The former central bank chief said more capital and liquidity was essentially the only way to prevent another financial meltdown.

"If we had adequate capital and liquidity, whatever else we do would be helpful, but not critical," said Greenspan during a hearing of the Financial Crisis Inquiry Commission. "If we have everything else but not adequate capital and liquidity, the system will fail to function."

Greenspan also said policymakers should raise collateral requirements and force banks to issue "contingent capital bonds," which in the event of a possible debt failure could be automatically converted to equity.

Greenspan was the first to testify as a part of three-day hearing by the commission, which is charged with uncovering the causes of the financial crisis. The panel spent much of the afternoon on Wednesday focused on Citigroup's subprime lending activities, a topic it is likely to pick up today when a former Citi chief executive, Chuck Prince, and a former Citi board member, Robert Rubin, is set to testify.

Greenspan spent much of the hearing on the defensive, arguing that he could not have foreseen the crisis and had acted properly during his 18 years at the helm of the Fed. He also undercut the argument that regulators will ever be prepared to spot the next crisis.

"History tell us regulators cannot identify the timing of a crisis or anticipate exactly where it will be located or how large the losses and spillovers will be," he said. "Regulators cannot successfully use the bully pulpit to manage asset prices, and they cannot calibrate regulation and supervision in response to movements in asset prices, nor can regulators fully eliminate the possibility of future crises."

Greenspan also said the system was simply too complicated for regulators to properly oversee it.

"It's a different world that we have," he said. "The complexity is awesome.
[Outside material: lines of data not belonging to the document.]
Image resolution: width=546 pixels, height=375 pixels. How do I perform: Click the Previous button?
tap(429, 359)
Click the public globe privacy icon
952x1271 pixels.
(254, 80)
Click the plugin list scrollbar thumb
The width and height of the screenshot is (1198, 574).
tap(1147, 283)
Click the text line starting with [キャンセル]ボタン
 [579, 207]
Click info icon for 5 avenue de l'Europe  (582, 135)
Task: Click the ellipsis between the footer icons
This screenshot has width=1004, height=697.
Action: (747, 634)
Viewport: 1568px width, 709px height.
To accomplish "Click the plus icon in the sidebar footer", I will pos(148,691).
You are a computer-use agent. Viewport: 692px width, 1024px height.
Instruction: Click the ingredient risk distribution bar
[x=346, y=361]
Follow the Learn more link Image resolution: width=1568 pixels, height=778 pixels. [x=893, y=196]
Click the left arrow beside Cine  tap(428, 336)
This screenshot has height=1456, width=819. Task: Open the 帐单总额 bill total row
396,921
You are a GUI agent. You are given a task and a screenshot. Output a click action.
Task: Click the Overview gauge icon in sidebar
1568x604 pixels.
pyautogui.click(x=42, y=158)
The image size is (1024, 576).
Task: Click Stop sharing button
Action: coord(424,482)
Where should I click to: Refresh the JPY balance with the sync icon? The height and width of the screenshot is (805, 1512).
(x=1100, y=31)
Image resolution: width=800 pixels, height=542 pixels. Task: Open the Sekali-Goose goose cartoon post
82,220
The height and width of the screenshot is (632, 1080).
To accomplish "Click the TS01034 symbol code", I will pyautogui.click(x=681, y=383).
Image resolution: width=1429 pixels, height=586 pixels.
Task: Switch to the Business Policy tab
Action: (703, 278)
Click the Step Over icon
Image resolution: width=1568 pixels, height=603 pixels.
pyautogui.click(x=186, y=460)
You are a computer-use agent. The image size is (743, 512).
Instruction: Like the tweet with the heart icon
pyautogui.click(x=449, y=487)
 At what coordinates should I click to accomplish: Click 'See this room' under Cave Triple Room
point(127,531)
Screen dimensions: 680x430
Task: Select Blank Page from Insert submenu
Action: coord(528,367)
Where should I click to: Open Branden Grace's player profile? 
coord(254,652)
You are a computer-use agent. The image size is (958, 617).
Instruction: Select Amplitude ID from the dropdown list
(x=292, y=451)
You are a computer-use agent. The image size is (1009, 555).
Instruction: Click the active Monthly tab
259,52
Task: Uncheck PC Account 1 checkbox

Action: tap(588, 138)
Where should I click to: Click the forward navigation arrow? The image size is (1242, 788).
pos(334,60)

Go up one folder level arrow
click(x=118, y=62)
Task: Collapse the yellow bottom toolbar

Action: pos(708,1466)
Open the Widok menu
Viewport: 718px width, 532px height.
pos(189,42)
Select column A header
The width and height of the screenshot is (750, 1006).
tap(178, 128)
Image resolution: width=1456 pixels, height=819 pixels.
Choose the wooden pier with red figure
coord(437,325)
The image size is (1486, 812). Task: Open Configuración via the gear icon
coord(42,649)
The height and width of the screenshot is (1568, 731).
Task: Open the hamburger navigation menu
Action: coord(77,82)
And I wish I knew a simple answer to this problem."

During the hearing, panelist and former regulator Brooksley Born accused the Fed of failing to do its part in preventing the financial crisis.

"You appropriately argue that the role of regulation is preventive," Born said. "But the Fed utterly failed to prevent the financial crisis.

The Fed and other banking regulators failed to prevent the housing bubble, they failed to prevent the predatory lending scandal, they failed to prevent our biggest banks and holding companies from engaging in activities that would bring them to the verge of collapse without massive taxpayer bailouts."

She added, "Didn't the Federal Reserve fail to meet its mandates, fail to meet its responsibilities?"

In response, Greenspan returned once again to the issue of capital, arguing that the banking system has been undercapitalized for the past 40 years.

"We were undercapitalizing the banking system probably for 40 or 50 years, and that has to be adjusted," he said.

Greenspan also attempted to shift the blame to Congress, arguing that even though lawmakers criticize him now for not making rules to curb certain abusive subprime lending practices, Congress would have been outraged if he had.

He also criticized the credit-rating agencies and a rise in global demand for securitized subprime mortgages.

"If the Fed as a regulator tried to thwart what everyone perceived in, I would say, fairly broad consensus that the trend was in the right direction, homeownership was rising, that was an unmitigated good, then Congress would have clamped down on us," he said. "There is a lot of amnesia that is emerging currently,"

Ultimately, Greenspan suggested that looking back was pointless.

"The issue of retrospective in figuring out what you should've done differently is a really futile activity because you can't, in fact, in the real world do it," he said. "I was right 70% of the time, but I was wrong 30% of time. And there are an awful lot of mistakes in 21 years."